**THE DATA:**
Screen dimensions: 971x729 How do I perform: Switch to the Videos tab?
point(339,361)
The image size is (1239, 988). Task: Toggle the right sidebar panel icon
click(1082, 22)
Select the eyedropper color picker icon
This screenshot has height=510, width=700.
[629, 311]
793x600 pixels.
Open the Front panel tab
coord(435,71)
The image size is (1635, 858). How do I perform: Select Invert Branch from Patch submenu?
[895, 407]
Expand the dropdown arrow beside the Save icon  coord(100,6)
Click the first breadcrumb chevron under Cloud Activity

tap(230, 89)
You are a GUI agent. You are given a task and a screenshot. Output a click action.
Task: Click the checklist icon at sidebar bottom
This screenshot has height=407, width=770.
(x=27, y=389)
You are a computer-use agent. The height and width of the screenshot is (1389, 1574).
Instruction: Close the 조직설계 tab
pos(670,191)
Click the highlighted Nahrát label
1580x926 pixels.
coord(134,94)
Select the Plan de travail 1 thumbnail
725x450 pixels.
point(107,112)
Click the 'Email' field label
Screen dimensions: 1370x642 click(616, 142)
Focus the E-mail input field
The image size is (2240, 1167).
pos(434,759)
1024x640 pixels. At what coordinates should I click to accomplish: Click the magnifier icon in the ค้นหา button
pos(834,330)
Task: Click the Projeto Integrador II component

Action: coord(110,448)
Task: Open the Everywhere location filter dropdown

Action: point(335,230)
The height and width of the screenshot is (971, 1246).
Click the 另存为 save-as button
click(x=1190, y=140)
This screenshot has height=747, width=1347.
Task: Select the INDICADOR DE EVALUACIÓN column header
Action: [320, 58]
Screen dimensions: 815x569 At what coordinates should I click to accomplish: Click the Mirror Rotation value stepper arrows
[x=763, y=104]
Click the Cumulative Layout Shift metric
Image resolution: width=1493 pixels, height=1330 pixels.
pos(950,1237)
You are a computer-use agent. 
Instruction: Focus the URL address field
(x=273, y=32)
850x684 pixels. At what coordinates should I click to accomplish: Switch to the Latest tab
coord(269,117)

**TASK DESCRIPTION:** Each entry should be duplicated exactly as it was given.

**REPLY TO THE EXERCISE:**
Screen dimensions: 971x729 How do I perform: Switch to the Videos tab?
point(339,361)
The image size is (1239, 988). Task: Toggle the right sidebar panel icon
click(1082, 22)
Select the eyedropper color picker icon
This screenshot has height=510, width=700.
[629, 311]
793x600 pixels.
Open the Front panel tab
coord(435,71)
The image size is (1635, 858). How do I perform: Select Invert Branch from Patch submenu?
[895, 407]
Expand the dropdown arrow beside the Save icon  coord(100,6)
Click the first breadcrumb chevron under Cloud Activity

tap(230, 89)
You are a GUI agent. You are given a task and a screenshot. Output a click action.
Task: Click the checklist icon at sidebar bottom
This screenshot has height=407, width=770.
(x=27, y=389)
You are a computer-use agent. The height and width of the screenshot is (1389, 1574).
Instruction: Close the 조직설계 tab
pos(670,191)
Click the highlighted Nahrát label
1580x926 pixels.
coord(134,94)
Select the Plan de travail 1 thumbnail
725x450 pixels.
point(107,112)
Click the 'Email' field label
Screen dimensions: 1370x642 click(616, 142)
Focus the E-mail input field
The image size is (2240, 1167).
pos(434,759)
1024x640 pixels. At what coordinates should I click to accomplish: Click the magnifier icon in the ค้นหา button
pos(834,330)
Task: Click the Projeto Integrador II component

Action: coord(110,448)
Task: Open the Everywhere location filter dropdown

Action: point(335,230)
The height and width of the screenshot is (971, 1246).
Click the 另存为 save-as button
click(x=1190, y=140)
This screenshot has height=747, width=1347.
Task: Select the INDICADOR DE EVALUACIÓN column header
Action: [320, 58]
Screen dimensions: 815x569 At what coordinates should I click to accomplish: Click the Mirror Rotation value stepper arrows
[x=763, y=104]
Click the Cumulative Layout Shift metric
Image resolution: width=1493 pixels, height=1330 pixels.
pos(950,1237)
You are a computer-use agent. 
Instruction: Focus the URL address field
(x=273, y=32)
850x684 pixels. At what coordinates should I click to accomplish: Switch to the Latest tab
coord(269,117)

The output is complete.